--- Input for this task ---

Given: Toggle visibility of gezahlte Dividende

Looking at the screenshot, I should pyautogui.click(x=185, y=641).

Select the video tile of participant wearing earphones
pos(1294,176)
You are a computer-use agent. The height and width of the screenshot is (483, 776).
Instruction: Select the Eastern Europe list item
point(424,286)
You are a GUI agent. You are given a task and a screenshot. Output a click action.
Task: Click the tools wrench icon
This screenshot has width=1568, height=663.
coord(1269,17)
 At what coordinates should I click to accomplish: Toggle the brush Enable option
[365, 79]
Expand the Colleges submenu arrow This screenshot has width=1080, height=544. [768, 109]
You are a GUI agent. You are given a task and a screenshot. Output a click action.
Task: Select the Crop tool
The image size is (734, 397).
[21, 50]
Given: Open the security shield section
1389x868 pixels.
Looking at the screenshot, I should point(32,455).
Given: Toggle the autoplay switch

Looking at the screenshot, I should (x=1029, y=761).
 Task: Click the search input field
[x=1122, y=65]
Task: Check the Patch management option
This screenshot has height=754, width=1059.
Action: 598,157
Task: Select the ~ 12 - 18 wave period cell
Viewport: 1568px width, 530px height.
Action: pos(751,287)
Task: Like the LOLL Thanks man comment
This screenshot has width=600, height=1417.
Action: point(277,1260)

---

= What is asked =
Copy out every one of the saved entries above word for word, keeping each line unchanged and in its original order.

= Output for this task =
Given: Toggle visibility of gezahlte Dividende

Looking at the screenshot, I should pyautogui.click(x=185, y=641).

Select the video tile of participant wearing earphones
pos(1294,176)
You are a computer-use agent. The height and width of the screenshot is (483, 776).
Instruction: Select the Eastern Europe list item
point(424,286)
You are a GUI agent. You are given a task and a screenshot. Output a click action.
Task: Click the tools wrench icon
This screenshot has width=1568, height=663.
coord(1269,17)
 At what coordinates should I click to accomplish: Toggle the brush Enable option
[365, 79]
Expand the Colleges submenu arrow This screenshot has width=1080, height=544. [768, 109]
You are a GUI agent. You are given a task and a screenshot. Output a click action.
Task: Select the Crop tool
The image size is (734, 397).
[21, 50]
Given: Open the security shield section
1389x868 pixels.
Looking at the screenshot, I should point(32,455).
Given: Toggle the autoplay switch

Looking at the screenshot, I should (x=1029, y=761).
 Task: Click the search input field
[x=1122, y=65]
Task: Check the Patch management option
This screenshot has height=754, width=1059.
Action: 598,157
Task: Select the ~ 12 - 18 wave period cell
Viewport: 1568px width, 530px height.
Action: pos(751,287)
Task: Like the LOLL Thanks man comment
This screenshot has width=600, height=1417.
Action: point(277,1260)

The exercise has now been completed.